The growing healthcare burden and suffering due to life threatening diseases such as cancer and the escalating cost of drug development can be significantly reduced by design and development of novel methods in translational bioinformatics and allied medical informatics disciplines. Functional genomics is rapidly becoming the cornerstone of transformative medical research, and the resulting ability to interpret gene expression data from large genotype databases and associating it with the phenotype data is becoming increasingly relevant. Paper 6 proposes an associative pattern-mining based approach for feature extraction, in terms of two weighted similarity measures for the clustering of similar gene expression profiles. The authors evaluate the usability and efficacy of their methods, by applying the proposed techniques on three publically available multiclass cancer gene expression datasets, and support their results with an online biomedical literature search. Such Data mining approaches for the analysis of microarray gene expression offer promise for precise, accurate, and functionally robust analysis of genomics data in cancer classification. The efficiency and scalability of the presented technique also makes it well suited to the domains of medical image analysis for feature extraction and clustering of similar feature based rules.

Mining information from EMG signals to detect complex motion intention has attracted growing research attention, especially for upper-limb prosthetic hand applications. Paper 7 investigates the possibility to relate the around-shoulder muscle activity with the forearm motions. Experiments were conducted to record the EMG signals of different arm and hand motions. Data were analyzed to decide the contribution of each sensor, in order to distinguish the arm-hand motions as a function of the reaching time. Results showed that it is possible to differentiate hand grips and arm position while performing a reaching and grasping task.

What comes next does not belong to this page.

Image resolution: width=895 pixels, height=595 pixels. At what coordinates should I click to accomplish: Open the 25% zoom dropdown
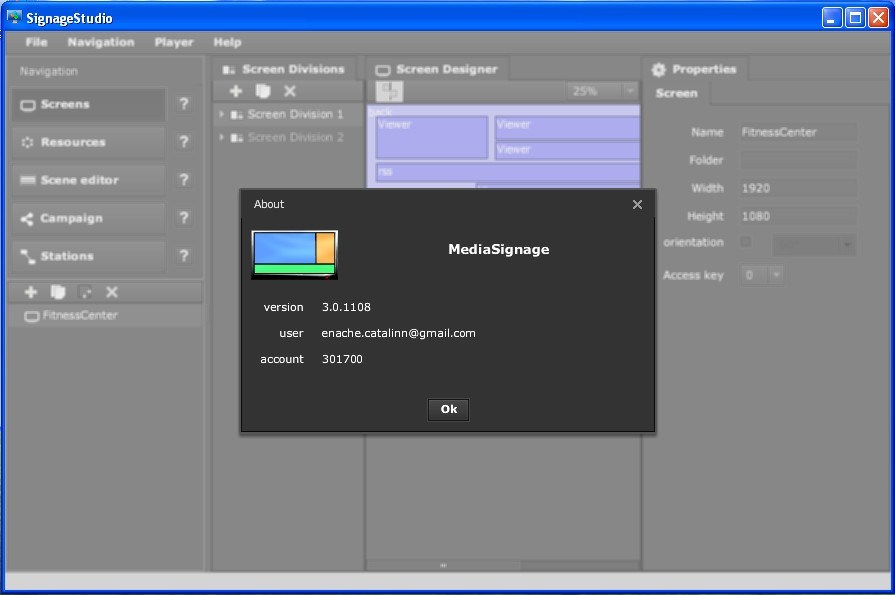[x=629, y=91]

Exercise heart rate has diagnostic implications, and the heart rate in onset and offset exercise conditions are compared in Paper 8. The raw heart rate is modelled using a first order system, so that this comparison can be made by using the gain and time constants of modelled heart rate recordings. This approach and results shown in this paper are of practical meaning to physiological monitoring and regulation during exercise and training.

Tissue microarray (TMA) technique is a high throughput technique, to provide a standardized set of images which are uniformly stained, facilitating effective automation of the evaluation of the specimen images. The TMA technique is widely used to evaluate hormone expression for diagnosis of breast cancer. If one considers the time taken for each of the steps in the tissue microarray process workflow, it can be observed that the maximum amount of time is taken by the analysis step. Paper 9 proposes a data mining approach, using colour analysis and neural networks for classification, in order to automate the analysis step and remove the bottleneck in the TMA workflow.

In this issue, we have made an earnest effort to provide various data mining methodologies applied to medical informatics, for the benefit of researchers, professionals and teachers.